Figure 3.

JX-594 treatment of patients with advanced hepatocellular carcinoma cell may sensitize to subsequent sorafenib therapy. (a) Patient 1705 was treated with JX-594 at a dose level of 10⁸ plaque-forming units (pfu) intratumorally for three treatments every 2 weeks (week 0, week 2, week 4). Sorafenib therapy was initiated at week 10.5. Antitumor response was evaluated by dynamic contrast-enhanced magnetic resonance imaging (MRI) at baseline, after treatment with JX-594 alone and after sorafenib initiation. Red circles indicate target tumors. The darker areas within the target tumors at week 13 represent significant increasing necrosis within the target tumors is seen at week 11, manifested by nonenhancement within these tumors. (b) Patient 1702 was treated with JX-594 at a dose level of 10⁹ pfu intratumorally for three treatments every 2 weeks (week 0, week 2, week 4). Sorafenib therapy was initiated at week 13. Response was evaluated by dynamic MRI imaging at baseline, after treatment with JX-594 alone and after sorafenib initiation.
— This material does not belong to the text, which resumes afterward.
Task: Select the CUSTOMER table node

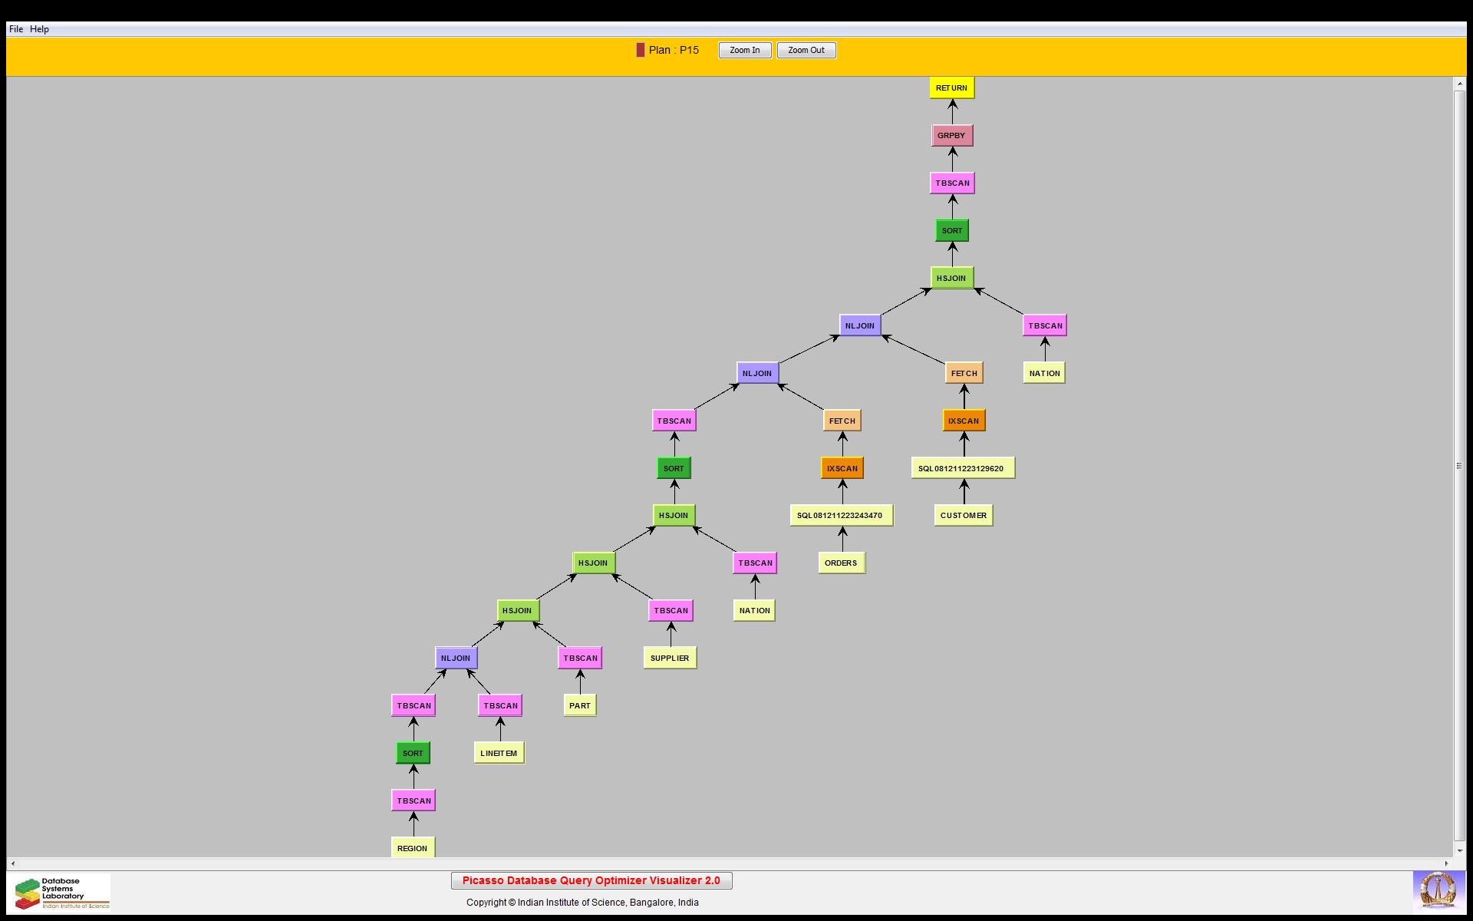Action: [963, 515]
Red circles indicate target tumors. Mild amount of necrosis is seen in the larger tumor at baseline. The necrosis increases somewhat following JX-594 alone, but significant necrosis is identified following sorafenib therapy. (c) Patient 1712 was treated with JX-594 at a dose level of 10⁹ pfu intratumorally for three treatments every 2 weeks (week 0, week 2, week 4). Sorafenib therapy was initiated at Week 8. Response was evaluated by dynamic MRI imaging at baseline, after treatment with JX-594 alone and after sorafenib initiation. Red ovals indicate areas of the liver not injected with JX-594. These images demonstrate antitumor activity in noninjected lesions similar to that seen in injected lesions from (a) and (b). Progressively developing necrosis within these tumors is seen following JX-594 therapy alone and then sorafenib.